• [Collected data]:

----------------------------------------

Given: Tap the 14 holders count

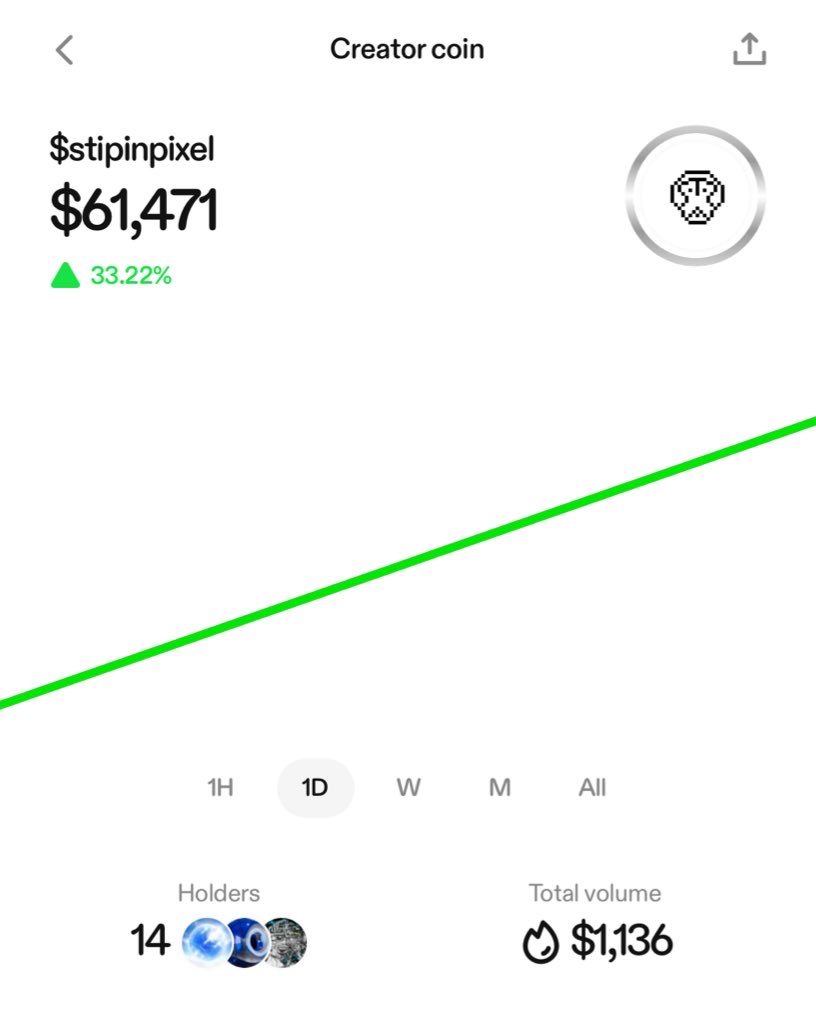Looking at the screenshot, I should click(x=150, y=941).
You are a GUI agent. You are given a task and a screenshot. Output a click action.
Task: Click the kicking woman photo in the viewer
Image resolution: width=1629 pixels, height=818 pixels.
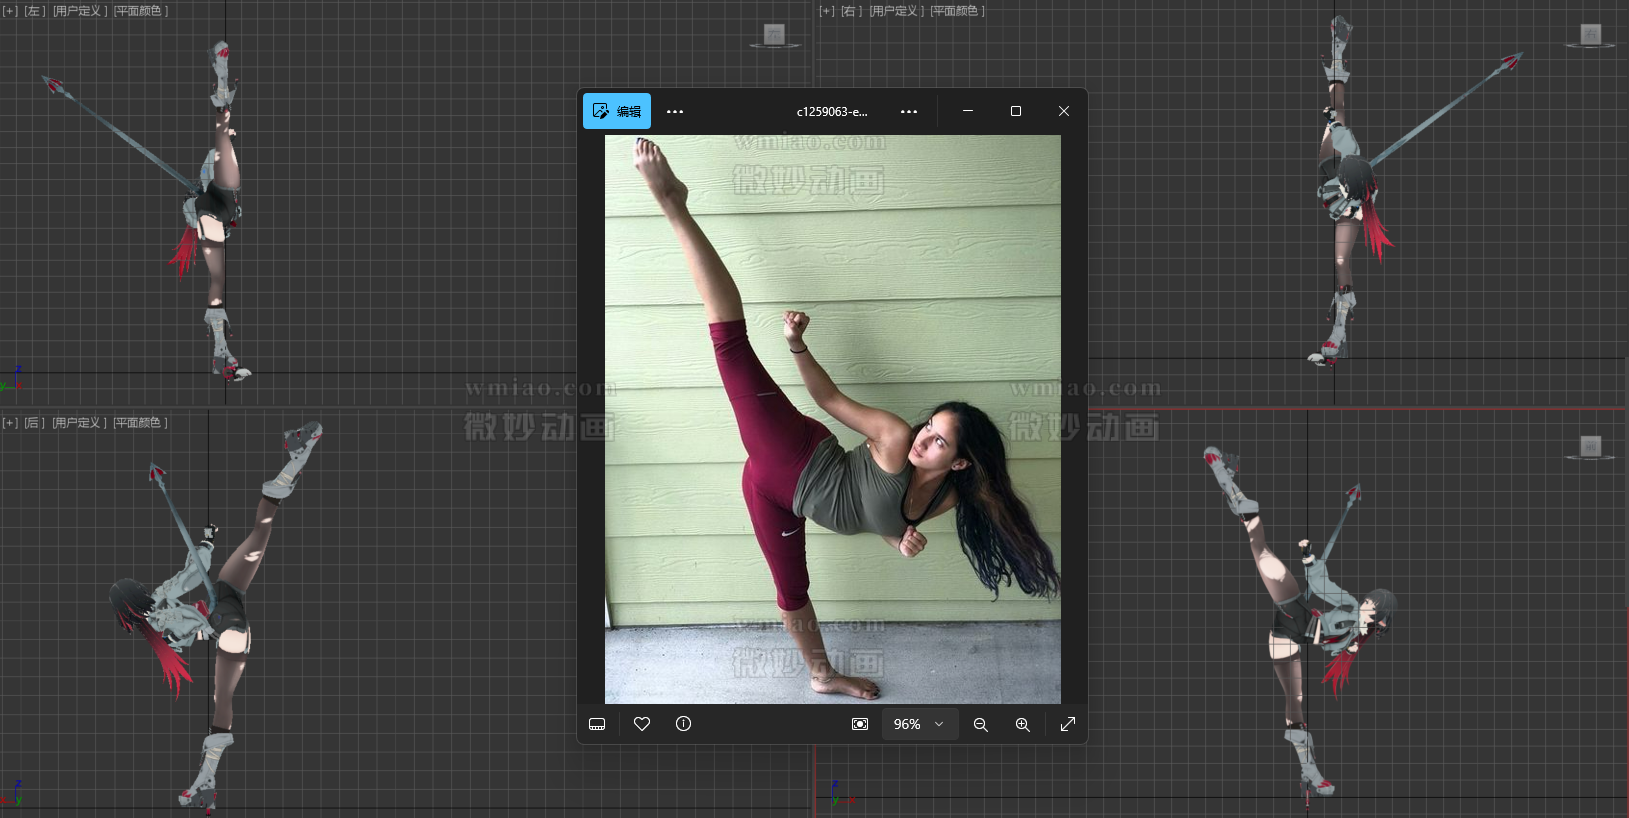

----------------------------------------

• [Task prompt]: Could you transcribe the records above exactly, leaving out any pictures?

• [Expected answer]:
Given: Tap the 14 holders count

Looking at the screenshot, I should click(x=150, y=941).
You are a GUI agent. You are given a task and a screenshot. Output a click action.
Task: Click the kicking woman photo in the viewer
Image resolution: width=1629 pixels, height=818 pixels.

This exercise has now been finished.